Following a nine-year mission that ended in 2018 when it ran out of fuel, NASA's Kepler Space Telescope identified approximately 300 million planets that could be habitable within the Milky Way. 

This journey to discover as many exoplanets (planets that orbit stars outside the solar system) took place from 2009 to 2018. In addition to that criteria, the Telescope was looking for exoplanets that orbit their stars at roughly the same distance that Earth moves around the sun.

An updated analysis, which was first printed in the Astronomical Journal, attempted to put into perspective how many of these places could sustain life. Putting forth what was deemed a "conservative" estimate, researchers think at least half of the sun-like stars could have planets with water. Another estimate, this one deemed more optimistic, said that as many as 75 percent of planets could meet the same standard.

The study was launched with the goal of ballparking the amount of discovered planets that could actually be Earth-like.
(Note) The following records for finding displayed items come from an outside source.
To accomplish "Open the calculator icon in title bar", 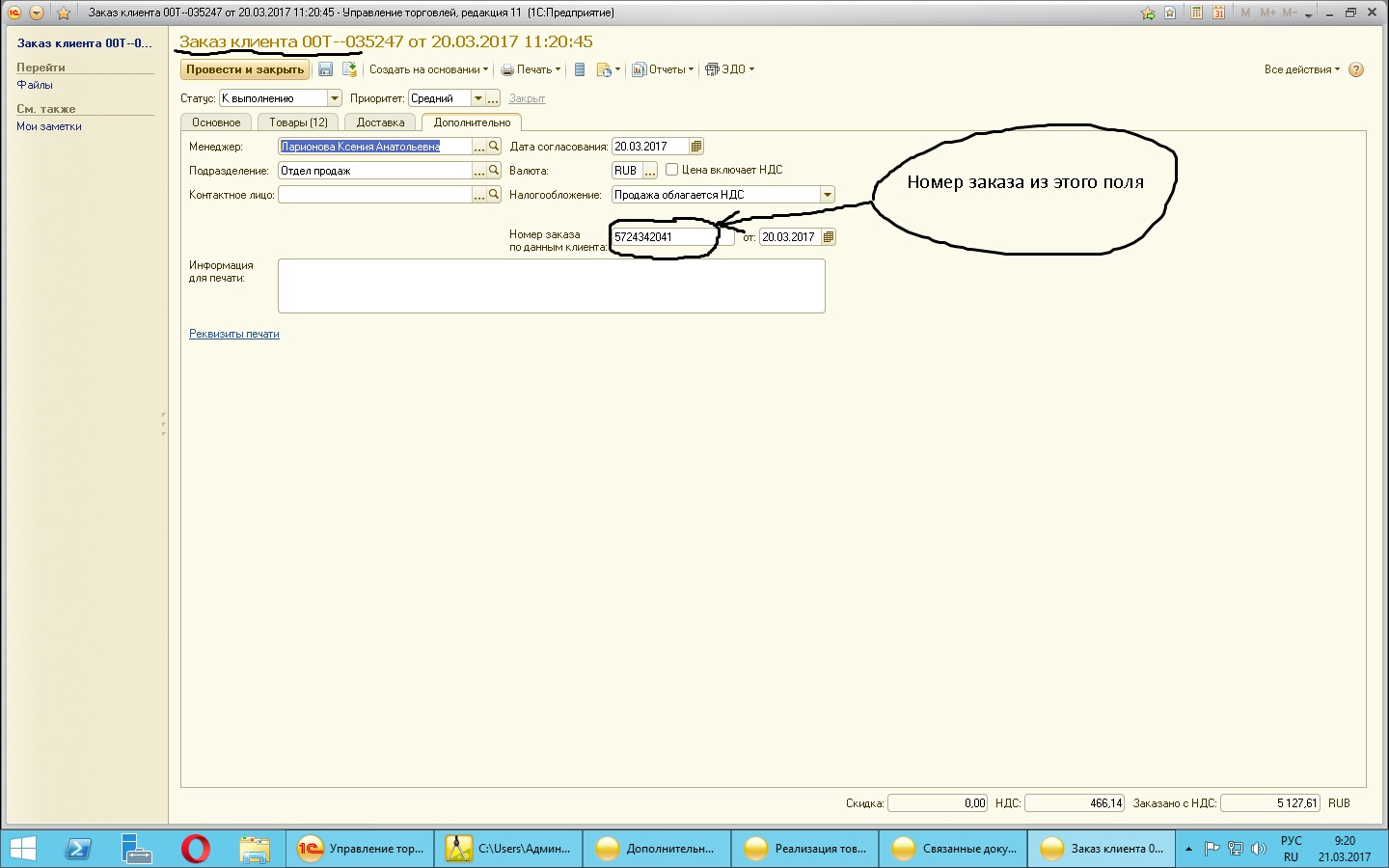I will tap(1196, 13).
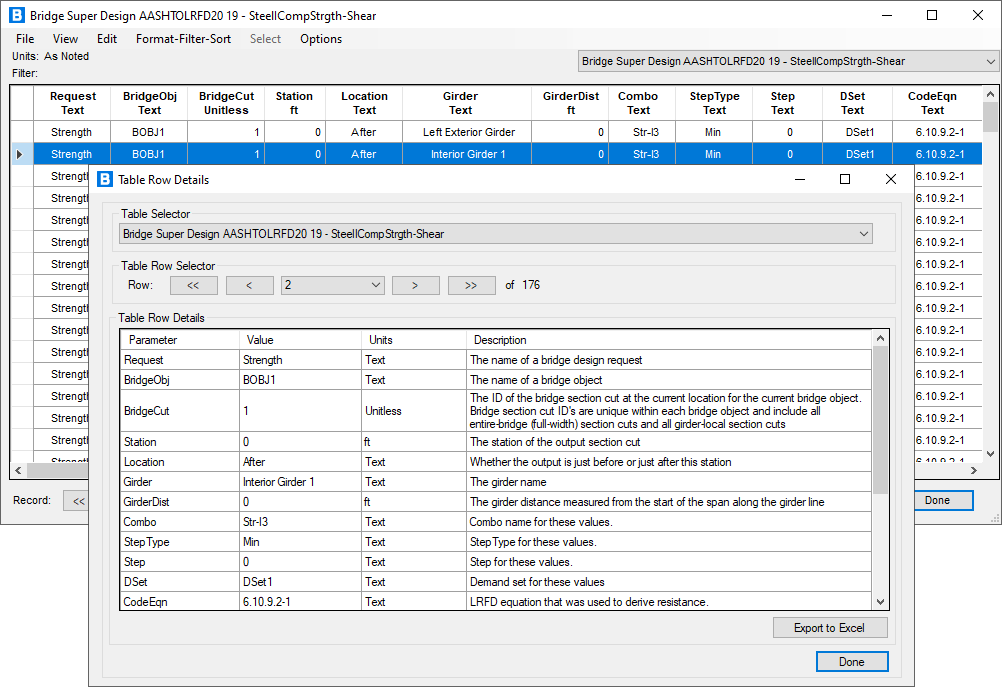1002x687 pixels.
Task: Go to previous row with < arrow
Action: click(x=249, y=285)
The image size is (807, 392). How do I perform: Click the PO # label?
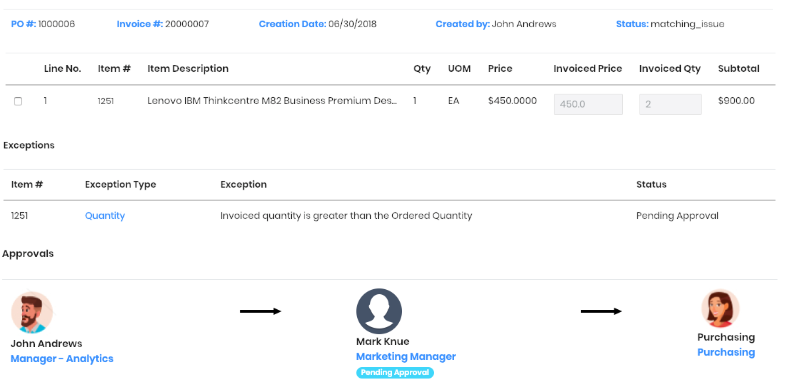pos(24,24)
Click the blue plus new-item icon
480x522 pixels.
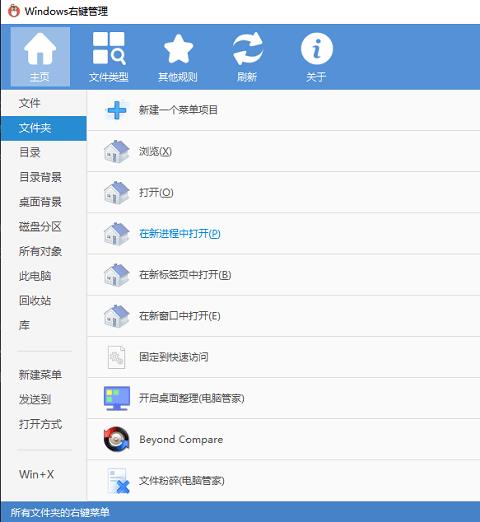(x=116, y=110)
To do this they looked at the distance between each exoplanet from its parent star, while also assessing the temperature of said star and the amount of light energy given off. 

On NASA's website, lead study author Steve Bryson put out a statement that should make it easy to understand why this is significant. 

“Kepler already told us there were billions of planets, but now we know a good chunk of those planets might be rocky and habitable,” Bryson said. “Though this result is far from a final value, and water on a planet’s surface is only one of many factors to support life, it’s extremely exciting that we calculated [that] these worlds are this common with such high confidence and precision.”

Co-author Ravi Kopparapu added to that by also stressing how key previous data from the ESA (European Space Agency) was. 

“We always knew defining habitability simply in terms of a planet’s physical distance from a star, so that it’s not too hot or cold, left us making a lot of assumptions,” Kopparapu said. “Gaia’s data on stars allowed us to look at these planets and their stars in an entirely new way.”

“Not every star is alike,” he added. “And neither is every planet.”

As for how many of these places are "close," the current calculations peg that at a slightly smaller number, stating there are at least four sitting between 20 and 30 light-years from your current location.